3) Arsiccio della Cantina Pucciarella: uno Chardonnay in purezza con una carica olfattiva e gustativa di particolare pregio. Sprigiona profumi intensi e persistenti di frutta fresca esotica, come papaya, ananas, mela gialla, ed una piacevole nota boisé. Asciutto, caldo e armonico, ben si presta come vino a tutto pasto.

 

Premio come Miglior cantina partecipante 2025 assegnato dalla giuria popolare alla Cantina Carini!

 

Tra degustazioni guidate, piatti tipici in taverna, street food, arte, musica, masterclass tematiche, convegni, sport e iniziative benefiche, Corciano si è riconfermata il salotto buono del weekend per mettere in mostra le nostre migliori eccellenze.
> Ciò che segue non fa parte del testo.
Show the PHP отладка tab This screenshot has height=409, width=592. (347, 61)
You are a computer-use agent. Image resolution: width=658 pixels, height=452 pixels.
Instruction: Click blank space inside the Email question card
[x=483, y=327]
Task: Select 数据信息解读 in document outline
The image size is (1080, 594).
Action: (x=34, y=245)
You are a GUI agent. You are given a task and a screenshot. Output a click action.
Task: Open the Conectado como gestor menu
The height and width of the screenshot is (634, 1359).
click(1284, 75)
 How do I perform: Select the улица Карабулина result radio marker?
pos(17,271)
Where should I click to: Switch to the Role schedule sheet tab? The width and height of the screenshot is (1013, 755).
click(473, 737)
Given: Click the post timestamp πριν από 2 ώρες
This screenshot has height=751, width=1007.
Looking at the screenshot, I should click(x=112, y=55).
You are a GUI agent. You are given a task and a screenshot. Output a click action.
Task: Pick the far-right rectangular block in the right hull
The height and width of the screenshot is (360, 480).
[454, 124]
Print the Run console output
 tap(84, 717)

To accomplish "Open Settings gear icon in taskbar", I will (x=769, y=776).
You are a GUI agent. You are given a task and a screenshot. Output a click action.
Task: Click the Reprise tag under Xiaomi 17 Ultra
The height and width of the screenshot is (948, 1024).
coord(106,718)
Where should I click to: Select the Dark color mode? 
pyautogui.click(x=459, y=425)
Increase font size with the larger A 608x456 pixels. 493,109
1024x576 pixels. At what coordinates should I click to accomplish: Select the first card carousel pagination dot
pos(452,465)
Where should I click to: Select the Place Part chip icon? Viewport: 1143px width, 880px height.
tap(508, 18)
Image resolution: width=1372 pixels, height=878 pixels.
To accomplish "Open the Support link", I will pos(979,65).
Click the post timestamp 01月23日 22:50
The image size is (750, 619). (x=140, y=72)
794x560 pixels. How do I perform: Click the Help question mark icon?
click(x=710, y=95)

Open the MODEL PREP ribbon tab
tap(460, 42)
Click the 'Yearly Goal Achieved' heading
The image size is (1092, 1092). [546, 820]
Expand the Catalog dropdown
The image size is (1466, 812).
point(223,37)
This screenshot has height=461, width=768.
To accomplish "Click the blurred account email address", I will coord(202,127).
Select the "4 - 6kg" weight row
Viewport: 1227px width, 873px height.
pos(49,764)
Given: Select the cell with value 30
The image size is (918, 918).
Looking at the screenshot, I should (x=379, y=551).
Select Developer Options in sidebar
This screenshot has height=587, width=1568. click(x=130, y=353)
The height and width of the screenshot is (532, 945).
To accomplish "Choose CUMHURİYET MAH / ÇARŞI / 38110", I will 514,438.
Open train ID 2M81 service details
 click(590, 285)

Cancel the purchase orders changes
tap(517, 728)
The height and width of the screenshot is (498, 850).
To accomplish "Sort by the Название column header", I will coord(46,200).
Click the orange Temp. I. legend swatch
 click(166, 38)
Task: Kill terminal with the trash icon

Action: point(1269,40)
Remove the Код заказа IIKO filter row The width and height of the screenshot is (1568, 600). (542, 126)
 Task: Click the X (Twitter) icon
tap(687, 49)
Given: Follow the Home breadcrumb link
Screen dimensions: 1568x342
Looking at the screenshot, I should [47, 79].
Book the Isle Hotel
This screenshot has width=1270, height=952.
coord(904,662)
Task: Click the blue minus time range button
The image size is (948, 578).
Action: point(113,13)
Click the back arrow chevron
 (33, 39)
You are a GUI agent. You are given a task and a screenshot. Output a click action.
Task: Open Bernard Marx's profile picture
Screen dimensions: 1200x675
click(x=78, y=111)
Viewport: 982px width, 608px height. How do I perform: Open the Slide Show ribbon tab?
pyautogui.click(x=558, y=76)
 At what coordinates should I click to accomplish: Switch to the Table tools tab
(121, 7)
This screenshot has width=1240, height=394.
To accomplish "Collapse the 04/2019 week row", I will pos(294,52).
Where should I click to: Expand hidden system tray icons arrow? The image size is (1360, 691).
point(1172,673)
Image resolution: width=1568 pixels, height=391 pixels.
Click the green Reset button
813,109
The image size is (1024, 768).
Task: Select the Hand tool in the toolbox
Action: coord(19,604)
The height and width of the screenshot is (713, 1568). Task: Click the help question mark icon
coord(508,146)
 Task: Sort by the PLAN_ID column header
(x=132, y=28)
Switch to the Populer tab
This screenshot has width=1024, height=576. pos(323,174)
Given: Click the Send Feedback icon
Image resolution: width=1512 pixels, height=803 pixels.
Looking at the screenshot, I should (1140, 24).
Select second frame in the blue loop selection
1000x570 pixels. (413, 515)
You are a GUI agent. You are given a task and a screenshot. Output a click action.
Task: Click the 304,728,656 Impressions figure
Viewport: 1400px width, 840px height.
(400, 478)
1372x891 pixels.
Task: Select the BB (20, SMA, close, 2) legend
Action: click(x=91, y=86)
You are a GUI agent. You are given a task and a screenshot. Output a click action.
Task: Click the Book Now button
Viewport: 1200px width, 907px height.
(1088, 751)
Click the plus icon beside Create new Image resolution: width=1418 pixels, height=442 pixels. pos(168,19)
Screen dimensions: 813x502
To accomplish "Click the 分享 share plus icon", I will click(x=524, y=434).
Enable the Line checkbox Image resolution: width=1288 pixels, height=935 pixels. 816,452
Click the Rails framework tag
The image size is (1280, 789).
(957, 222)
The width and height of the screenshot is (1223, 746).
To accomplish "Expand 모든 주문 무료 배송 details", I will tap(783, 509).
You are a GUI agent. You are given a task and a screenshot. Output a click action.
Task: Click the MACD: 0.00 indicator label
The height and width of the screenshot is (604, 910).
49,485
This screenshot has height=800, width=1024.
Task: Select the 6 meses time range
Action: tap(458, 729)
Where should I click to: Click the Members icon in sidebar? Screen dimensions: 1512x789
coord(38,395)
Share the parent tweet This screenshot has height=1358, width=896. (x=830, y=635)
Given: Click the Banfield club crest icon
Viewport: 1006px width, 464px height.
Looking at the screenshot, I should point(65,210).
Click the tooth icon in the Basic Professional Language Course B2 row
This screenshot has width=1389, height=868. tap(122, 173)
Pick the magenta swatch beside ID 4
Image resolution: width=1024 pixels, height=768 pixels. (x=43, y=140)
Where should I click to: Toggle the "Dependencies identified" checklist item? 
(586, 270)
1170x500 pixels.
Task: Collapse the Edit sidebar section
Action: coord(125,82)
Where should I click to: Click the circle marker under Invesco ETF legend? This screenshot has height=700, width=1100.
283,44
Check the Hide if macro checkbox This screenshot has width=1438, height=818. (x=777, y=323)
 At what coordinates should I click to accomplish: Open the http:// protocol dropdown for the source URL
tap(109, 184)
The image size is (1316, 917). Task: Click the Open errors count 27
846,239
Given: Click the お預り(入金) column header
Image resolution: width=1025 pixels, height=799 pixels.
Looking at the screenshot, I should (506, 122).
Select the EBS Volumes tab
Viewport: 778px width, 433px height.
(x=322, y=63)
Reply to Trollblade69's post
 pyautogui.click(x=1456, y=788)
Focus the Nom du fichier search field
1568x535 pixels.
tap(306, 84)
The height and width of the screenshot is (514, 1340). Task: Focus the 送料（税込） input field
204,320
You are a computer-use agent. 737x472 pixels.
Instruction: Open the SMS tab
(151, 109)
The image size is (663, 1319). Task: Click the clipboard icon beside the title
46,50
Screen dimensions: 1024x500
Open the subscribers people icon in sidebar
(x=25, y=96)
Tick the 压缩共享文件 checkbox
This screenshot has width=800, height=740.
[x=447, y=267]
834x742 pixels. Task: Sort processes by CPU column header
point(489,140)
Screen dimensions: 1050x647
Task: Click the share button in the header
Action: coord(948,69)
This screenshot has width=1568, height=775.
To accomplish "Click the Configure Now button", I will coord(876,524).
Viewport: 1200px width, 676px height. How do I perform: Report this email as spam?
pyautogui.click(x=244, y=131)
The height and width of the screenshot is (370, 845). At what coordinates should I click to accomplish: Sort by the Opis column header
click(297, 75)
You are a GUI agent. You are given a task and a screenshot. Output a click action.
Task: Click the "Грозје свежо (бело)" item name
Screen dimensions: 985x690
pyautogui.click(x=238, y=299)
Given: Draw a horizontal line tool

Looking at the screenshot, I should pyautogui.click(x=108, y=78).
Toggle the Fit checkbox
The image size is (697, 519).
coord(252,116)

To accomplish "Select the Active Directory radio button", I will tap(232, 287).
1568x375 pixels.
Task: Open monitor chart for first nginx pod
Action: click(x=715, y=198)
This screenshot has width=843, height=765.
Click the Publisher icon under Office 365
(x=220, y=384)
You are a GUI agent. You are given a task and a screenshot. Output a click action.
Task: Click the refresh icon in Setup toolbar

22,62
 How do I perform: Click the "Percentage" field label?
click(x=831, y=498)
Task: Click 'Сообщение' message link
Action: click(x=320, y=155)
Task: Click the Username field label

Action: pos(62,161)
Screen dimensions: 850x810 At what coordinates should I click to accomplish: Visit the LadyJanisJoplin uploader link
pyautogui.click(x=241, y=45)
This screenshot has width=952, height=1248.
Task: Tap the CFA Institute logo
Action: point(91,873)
Qui, le etichette più rappresentative del Lago Trasimeno hanno trovato uno spazio naturale, intimo eppure dinamico, capace di coniugare raffinatezza e spontaneità.
L’atmosfera coinvolgente di Corciano, uno dei nostri Borghi più belli d’Italia, ha fatto dunque ancora una volta da cornice perfetta ad una delle manifestazioni più importanti del panorama regionale in ambito enoturistico, per un invito che si rinnova di anno in anno a guardare oltre il calice e a riconoscere in ogni sorso un dialogo con il territorio.